Gigue (de): haunch (of) certain game meats.
Gillardeau: prized oyster raised in Normandy and finished in claires, or fattening beds on the Atlantic coast.
Gingembre: ginger.
Girofle: clove.
Girolle: prized pale orange wild mushroom; also called chanterelle.
Givré; orange givré: frosted; orange sherbet served in its skin.
Glace: ice cream.
Glacé: iced, crystallized, or glazed.
Gnocchi: dumplings made of choux paste, potatoes, or semolina.
Goret: young pig.
Gougère: cheese-flavored choux pastry.
Goujon: small catfish; generic name for a number of small fish. Also, preparation in which the central part of a larger fish is coated with bread crumbs, then deep fried.
Goujonnette: generally used to describe a small piece of fish, such as sole, usually fried.
Gourmandise(s): weakness for sweet things; (sweetmeats or candies).
Gousse d'ail: clove of garlic.
Gousse de vanille: vanilla bean.
Goût: taste.
Goûter (le): to taste, to try; (children's afternoon snack).
Graine de moutarde: mustard seed.
Graisse: fat.
Graisserons: crisply fried pieces of duck or goose skin; cracklings.
Grand crème: large or double espresso with milk.
Grand cru: top-ranking wine.
Grand veneur: chief huntsman; usually a brown sauce for game, with red currant jelly.

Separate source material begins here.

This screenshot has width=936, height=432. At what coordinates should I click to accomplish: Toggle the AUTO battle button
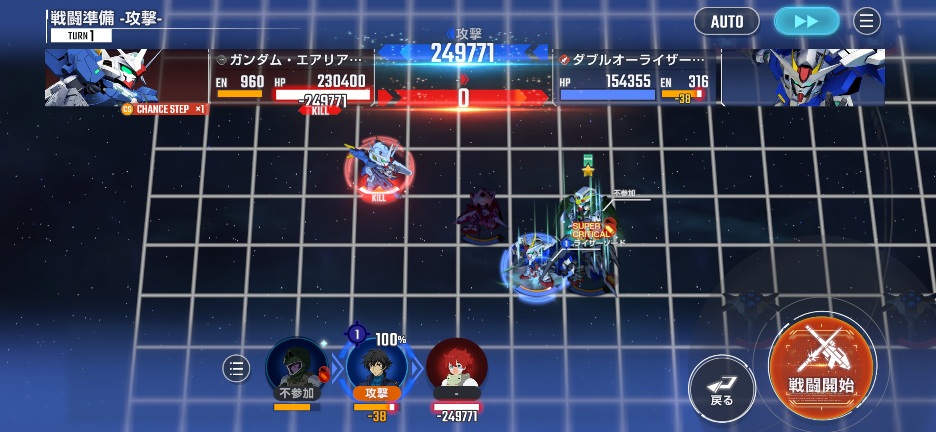click(727, 21)
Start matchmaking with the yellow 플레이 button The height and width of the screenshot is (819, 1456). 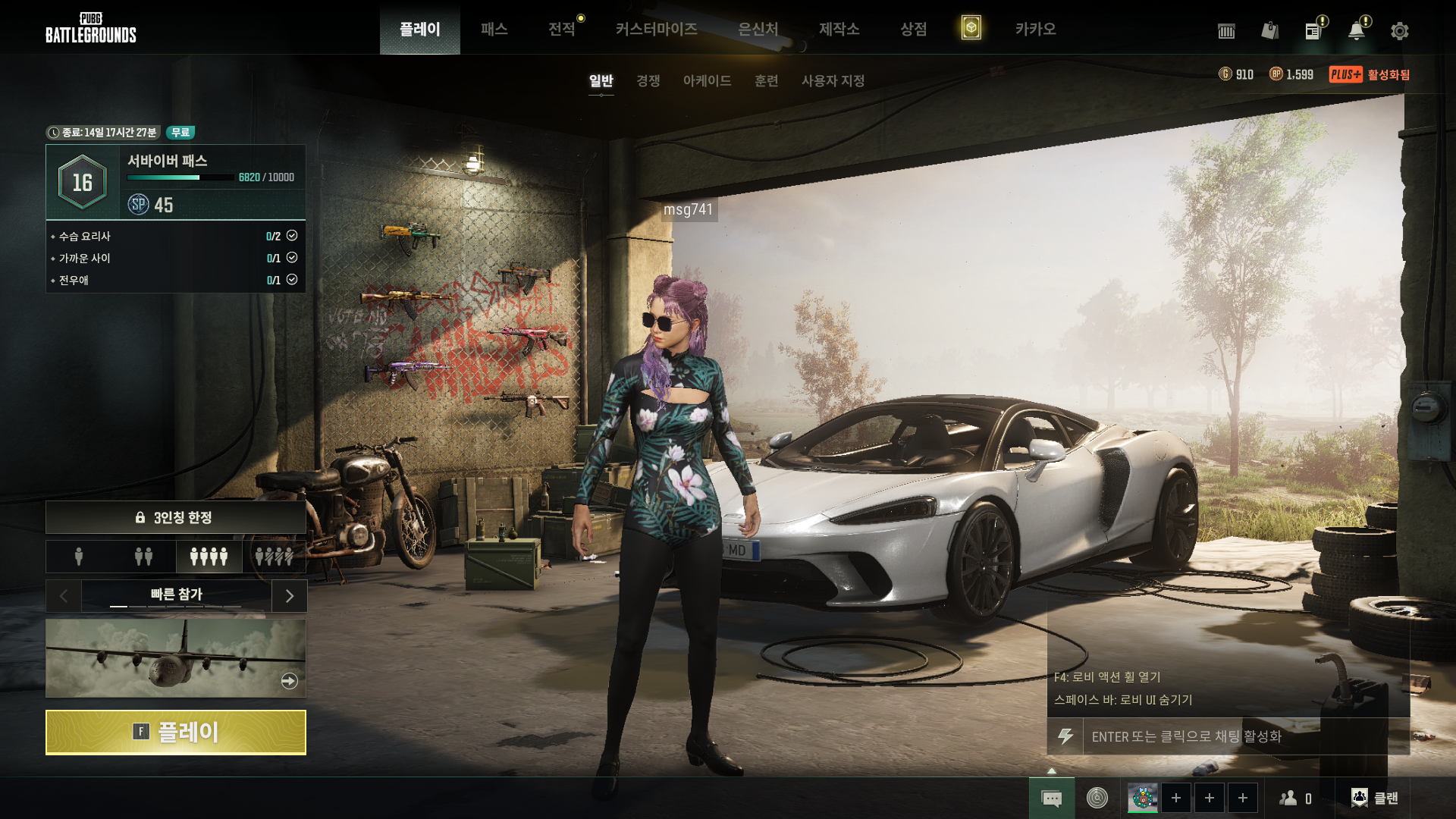[x=176, y=733]
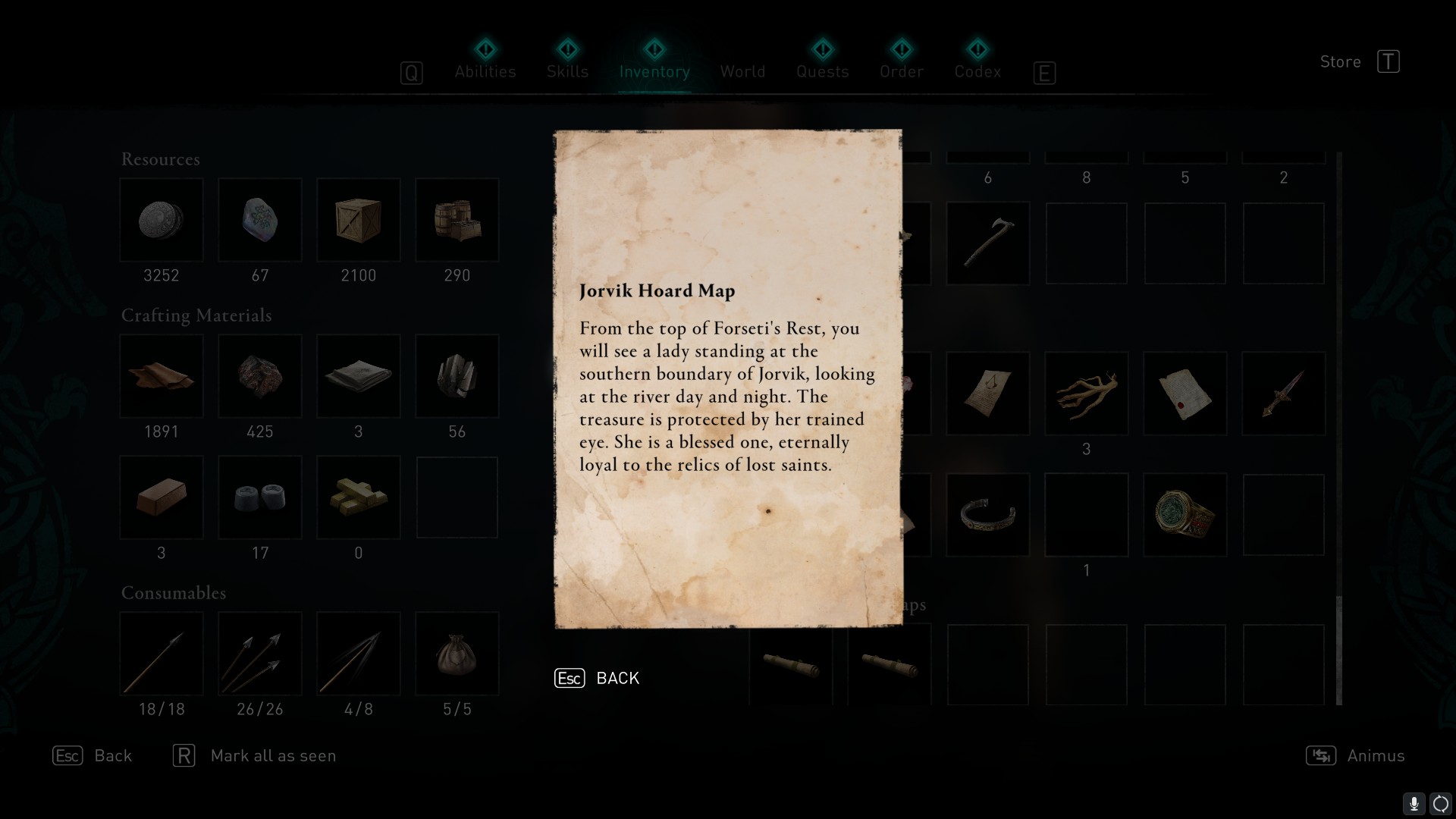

Granité: a type of sherbet; a sweetened, flavored ice.
Grappe (de raisins): cluster; bunch (of grapes).
Gras (marché au): fatty; (market of fattened poultry and their livers).

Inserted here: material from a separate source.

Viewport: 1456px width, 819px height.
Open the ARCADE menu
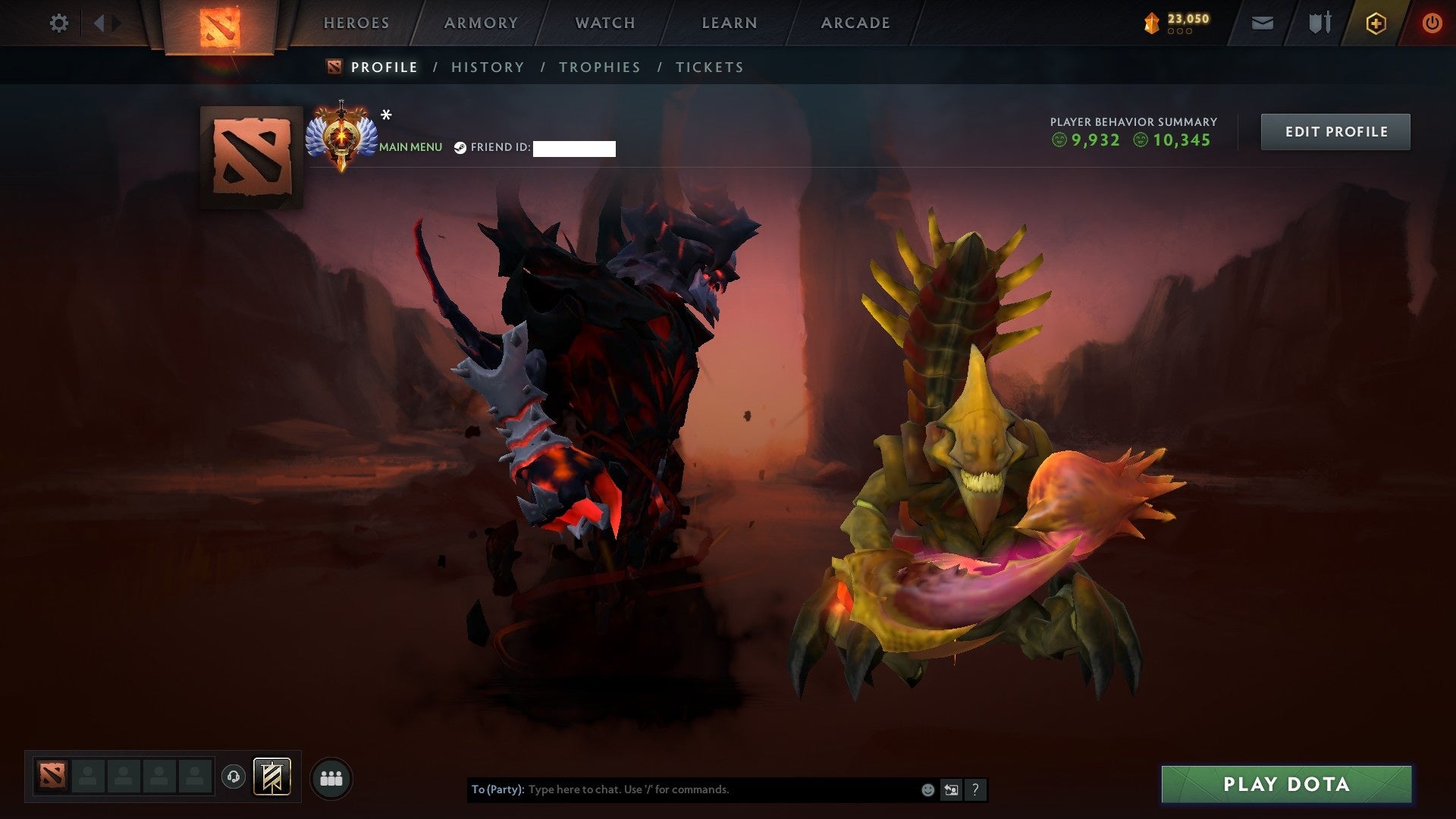(x=855, y=23)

Gras-double: tripe baked with onions and white wine.
Gratin: crust formed on top of a dish when browned in broiler or oven; also the dish in which such food is cooked.
Gratin dauphinoise: baked casserole of sliced potatoes, usually with cream, milk, and sometimes cheese and/or eggs.
Gratin savoyarde: baked casserole of sliced potatoes, usually with bouillon, cheese, and butter.
Gratiné(e): having a crusty, browned top.
Gratinée lyonnaise: bouillon flavored with port, garnished with beaten egg, topped with cheese, and browned under a broiler.
Grattons, grattelons: crisply fried pieces of pork, goose, or duck skin; cracklings.
Gratuit: free.
Grecque, à la: cooked in seasoned mixture of oil, lemon juice, and water; refers to cold vegetables, usually mushrooms.
Grelette, sauce: cold sauce with a base of whipped cream.
Grelot: small white bulb onion.
Grenade: pomegranate.
Grenaille: Refers to small, bite-size new potato of any variety.
Grenadin: small veal scallop.
Grenouille (cuisse de): frog (leg).
Gressini: breadsticks, seen along the Côte-d'Azur.
Gribiche, sauce: mayonnaise with capers, cornichons, hard-cooked eggs, and herbs.
Grillade: grilled meat.
Grillé(e): grilled.
Griotte: shiny slightly acidic, reddish black cherry.